Objective:
Rescale the records starting at the line containing "Screen dimensions: 360x636 Task: Tap the chart" and ending at the line containing "click(x=343, y=30)". Rewrite only those lines in full, requests included, multiplying each coordinate in the answers by 0.95 and rounding it to a whole number with halves rounded up, and leave every number in the requests unchanged.

Given data:
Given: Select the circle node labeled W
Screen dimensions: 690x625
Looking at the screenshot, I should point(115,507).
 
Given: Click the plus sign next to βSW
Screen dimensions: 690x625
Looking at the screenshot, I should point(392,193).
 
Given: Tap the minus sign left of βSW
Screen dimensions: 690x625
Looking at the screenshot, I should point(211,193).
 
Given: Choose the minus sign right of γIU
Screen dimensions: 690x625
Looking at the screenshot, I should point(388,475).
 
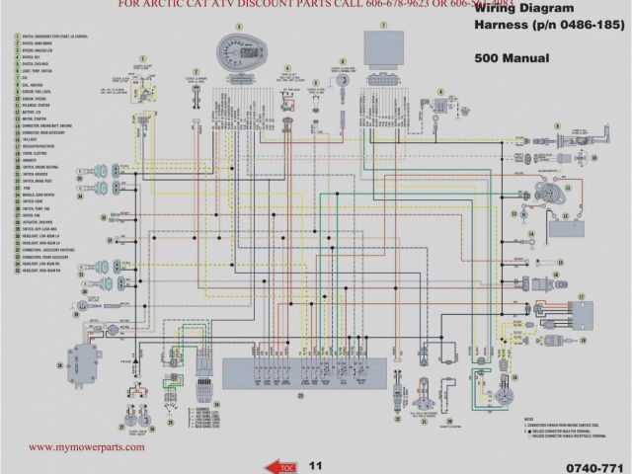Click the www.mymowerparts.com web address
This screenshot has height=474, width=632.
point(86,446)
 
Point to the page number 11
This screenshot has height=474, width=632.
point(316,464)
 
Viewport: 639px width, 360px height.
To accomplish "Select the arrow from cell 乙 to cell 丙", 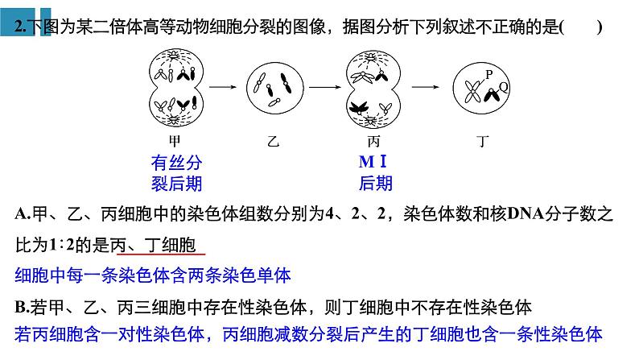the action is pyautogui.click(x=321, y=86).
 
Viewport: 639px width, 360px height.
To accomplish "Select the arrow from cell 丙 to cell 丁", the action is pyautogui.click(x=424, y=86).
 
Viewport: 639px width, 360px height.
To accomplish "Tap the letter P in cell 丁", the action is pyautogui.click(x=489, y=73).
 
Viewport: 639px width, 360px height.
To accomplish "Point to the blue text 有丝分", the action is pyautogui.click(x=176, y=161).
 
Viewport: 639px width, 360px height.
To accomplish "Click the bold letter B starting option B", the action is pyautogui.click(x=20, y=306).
==
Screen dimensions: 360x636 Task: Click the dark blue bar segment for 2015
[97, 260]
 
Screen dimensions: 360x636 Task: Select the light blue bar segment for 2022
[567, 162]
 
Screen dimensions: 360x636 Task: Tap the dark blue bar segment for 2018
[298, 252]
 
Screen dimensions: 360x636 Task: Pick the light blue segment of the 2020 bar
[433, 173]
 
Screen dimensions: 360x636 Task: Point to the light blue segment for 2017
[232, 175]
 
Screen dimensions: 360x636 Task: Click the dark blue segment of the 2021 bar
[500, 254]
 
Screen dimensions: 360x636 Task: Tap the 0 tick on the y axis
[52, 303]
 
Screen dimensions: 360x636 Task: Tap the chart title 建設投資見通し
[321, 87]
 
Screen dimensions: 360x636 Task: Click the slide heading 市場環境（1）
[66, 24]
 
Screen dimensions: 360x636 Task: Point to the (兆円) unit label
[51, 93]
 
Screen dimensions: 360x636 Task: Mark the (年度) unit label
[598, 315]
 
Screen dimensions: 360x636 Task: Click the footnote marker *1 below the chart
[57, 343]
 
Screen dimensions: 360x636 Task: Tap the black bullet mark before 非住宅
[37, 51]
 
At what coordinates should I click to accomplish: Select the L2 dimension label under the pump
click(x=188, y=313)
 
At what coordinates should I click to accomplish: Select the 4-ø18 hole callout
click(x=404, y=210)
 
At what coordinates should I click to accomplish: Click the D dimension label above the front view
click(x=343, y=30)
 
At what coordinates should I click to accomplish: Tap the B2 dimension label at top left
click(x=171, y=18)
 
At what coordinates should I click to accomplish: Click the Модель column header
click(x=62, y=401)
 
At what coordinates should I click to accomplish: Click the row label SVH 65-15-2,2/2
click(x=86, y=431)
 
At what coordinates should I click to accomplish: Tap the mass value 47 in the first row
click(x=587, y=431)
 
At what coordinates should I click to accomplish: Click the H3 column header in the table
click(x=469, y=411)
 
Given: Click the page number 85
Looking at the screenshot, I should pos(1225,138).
---
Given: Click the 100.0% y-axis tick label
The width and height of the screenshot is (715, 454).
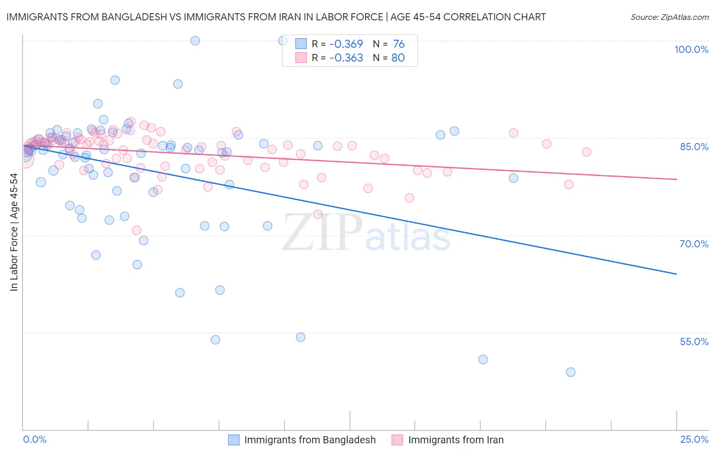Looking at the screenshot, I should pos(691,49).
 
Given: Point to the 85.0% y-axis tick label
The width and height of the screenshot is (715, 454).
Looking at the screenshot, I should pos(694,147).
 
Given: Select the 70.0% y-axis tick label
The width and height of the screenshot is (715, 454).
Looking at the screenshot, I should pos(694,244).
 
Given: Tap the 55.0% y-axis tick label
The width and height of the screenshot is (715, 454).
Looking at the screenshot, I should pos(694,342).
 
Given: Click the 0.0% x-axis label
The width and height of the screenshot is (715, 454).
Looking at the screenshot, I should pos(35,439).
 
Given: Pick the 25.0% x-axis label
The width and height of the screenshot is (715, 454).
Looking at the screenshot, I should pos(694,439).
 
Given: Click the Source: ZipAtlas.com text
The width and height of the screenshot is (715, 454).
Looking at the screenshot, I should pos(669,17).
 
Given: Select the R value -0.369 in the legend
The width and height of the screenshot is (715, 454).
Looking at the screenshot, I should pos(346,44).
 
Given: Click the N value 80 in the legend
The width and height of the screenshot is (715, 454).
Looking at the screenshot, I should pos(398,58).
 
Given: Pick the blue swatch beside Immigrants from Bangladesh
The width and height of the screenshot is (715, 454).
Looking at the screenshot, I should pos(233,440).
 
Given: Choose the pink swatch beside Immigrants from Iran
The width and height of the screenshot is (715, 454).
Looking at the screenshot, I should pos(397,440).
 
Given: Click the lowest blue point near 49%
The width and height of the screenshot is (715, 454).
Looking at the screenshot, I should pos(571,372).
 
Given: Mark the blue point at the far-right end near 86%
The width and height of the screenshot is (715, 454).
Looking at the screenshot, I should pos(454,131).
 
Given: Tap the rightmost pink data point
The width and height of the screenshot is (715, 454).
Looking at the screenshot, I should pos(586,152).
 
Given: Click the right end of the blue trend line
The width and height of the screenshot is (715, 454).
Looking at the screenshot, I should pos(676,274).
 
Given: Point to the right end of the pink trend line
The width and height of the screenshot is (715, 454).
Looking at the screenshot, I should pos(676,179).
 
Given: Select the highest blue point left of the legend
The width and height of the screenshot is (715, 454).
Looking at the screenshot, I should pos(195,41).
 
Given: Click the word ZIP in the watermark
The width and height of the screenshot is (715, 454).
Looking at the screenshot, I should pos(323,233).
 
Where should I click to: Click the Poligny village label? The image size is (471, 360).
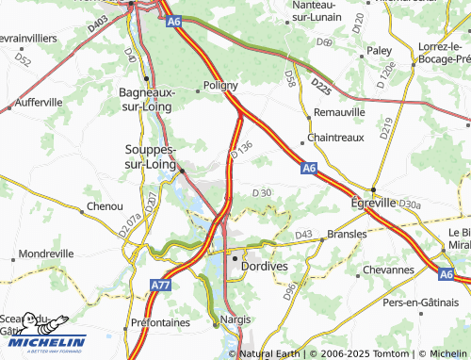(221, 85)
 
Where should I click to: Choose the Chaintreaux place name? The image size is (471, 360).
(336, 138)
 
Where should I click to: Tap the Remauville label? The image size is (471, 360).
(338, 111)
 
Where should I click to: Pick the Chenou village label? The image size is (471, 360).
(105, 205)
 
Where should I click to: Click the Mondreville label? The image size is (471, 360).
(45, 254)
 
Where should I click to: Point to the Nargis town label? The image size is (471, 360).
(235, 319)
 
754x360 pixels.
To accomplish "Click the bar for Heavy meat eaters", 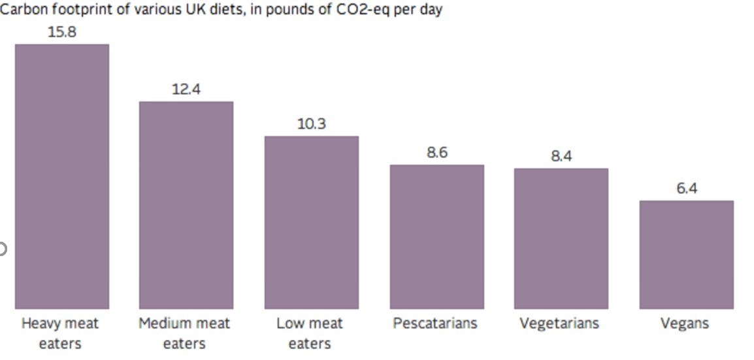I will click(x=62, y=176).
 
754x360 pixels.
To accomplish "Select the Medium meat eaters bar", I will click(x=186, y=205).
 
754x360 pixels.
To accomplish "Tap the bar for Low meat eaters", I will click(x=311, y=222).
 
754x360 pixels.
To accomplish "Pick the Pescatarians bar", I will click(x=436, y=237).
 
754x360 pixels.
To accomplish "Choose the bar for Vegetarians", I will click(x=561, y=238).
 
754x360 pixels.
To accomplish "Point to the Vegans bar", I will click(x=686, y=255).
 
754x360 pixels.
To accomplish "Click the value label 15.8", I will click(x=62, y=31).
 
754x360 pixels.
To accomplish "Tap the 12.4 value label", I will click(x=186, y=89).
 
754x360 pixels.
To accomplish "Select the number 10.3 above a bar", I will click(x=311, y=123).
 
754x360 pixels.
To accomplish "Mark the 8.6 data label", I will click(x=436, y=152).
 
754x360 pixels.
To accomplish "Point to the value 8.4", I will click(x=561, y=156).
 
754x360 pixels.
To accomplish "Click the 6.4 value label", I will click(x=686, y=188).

Answer to this exercise:
Screen dimensions: 360x636 Task: Tap the chart title 建設投資見通し
[305, 83]
 
Screen dimensions: 360x636 Task: Click the slide heading 市場環境（1）
[63, 23]
 
Screen dimensions: 360x636 Task: Point to the (兆円) unit label
[48, 88]
 
Screen dimensions: 360x636 Task: Mark the (年度) unit label
[568, 299]
 
Screen dimensions: 360x636 Task: Click the footnote marker *1 below the chart
[54, 326]
 
Screen dimensions: 360x636 Task: Tap the black bullet mark before 非住宅
[35, 48]
 
At what coordinates should I click to accomplish: Select the L2 dimension label under the pump
click(x=179, y=297)
 
At what coordinates should I click to accomplish: Select the 4-ø18 hole callout
click(x=384, y=200)
 
At what coordinates should I click to accomplish: Click the D dimension label above the front view
click(x=326, y=29)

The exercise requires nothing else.